Beleid van de lokale heffingen
Belangrijkste uitgangspunten voor het gemeentelijk tarievenbeleid van 2019 zijn geweest:
- daar waar wettelijk toegestaan het toepassen van een jaarlijkse indexering;
- het hanteren van maximaal kostendekkende tarieven;
- terughoudendheid ten aanzien van verhoging van de totale lokale lastendruk.
Indexering
In 2019 is uitgezonderd de precarioheffing kabels en leidingen bij de berekening van de belastingtarieven rekening gehouden met een indexering van 2%. Voor de retributies geldt dat indexatie alleen kan plaatsvinden als de kostenontwikkeling hier ruimte voor biedt. Zowel de afvalstoffenheffing als de rioolheffing zijn in 2019 niet geïndexeerd. Voor de afvalstoffenheffing is alleen het tarief voor de 240 liter met één euro verhoogd.
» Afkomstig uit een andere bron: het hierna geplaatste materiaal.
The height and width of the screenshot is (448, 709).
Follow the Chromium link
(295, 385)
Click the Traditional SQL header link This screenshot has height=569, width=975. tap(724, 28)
Kostendekkende tarieven retributies
Uitgangspunt is 100% kostendekkendheid op begrotingsbasis. Alle kosten die toegerekend kunnen worden, worden doorvertaald in de verschillende tarieven. Afwijkingen die op jaarrekeningbasis ontstaan worden betrokken bij de vaststelling van toekomstige tarieven. Voor de afvalstoffenheffing en rioolheffing loopt dit via de desbetreffende egalisatievoorzieningen. Voor de overige tarieven loopt dit via de algemene middelen.
Toerekening van overhead
Op basis van wetgeving (BBV) moet de overhead op consistente wijze aan de tarieven worden toegerekend. Aalsmeer heeft als uitgangspunt toerekening van de overhead aan de tarieven op basis van de directe ambtelijke capaciteit. Dit is vastgelegd in de financiële verordening Aalsmeer 2017-I van 20 april 2017. Concreet betekent dit, dat de totale overheadkosten worden uitgedrukt in een percentage van de totale directe ambtelijke capaciteitsinzet. Dit levert een overheadpercentage op dat in alle kostenopstellingen voor tariefberekeningen wordt gehanteerd. Het overheadpercentage wordt op begrotingsbasis berekend en niet aangepast op basis van de realisatie in de jaarrekening. Het overheadpercentage 2019 bedraagt 77%.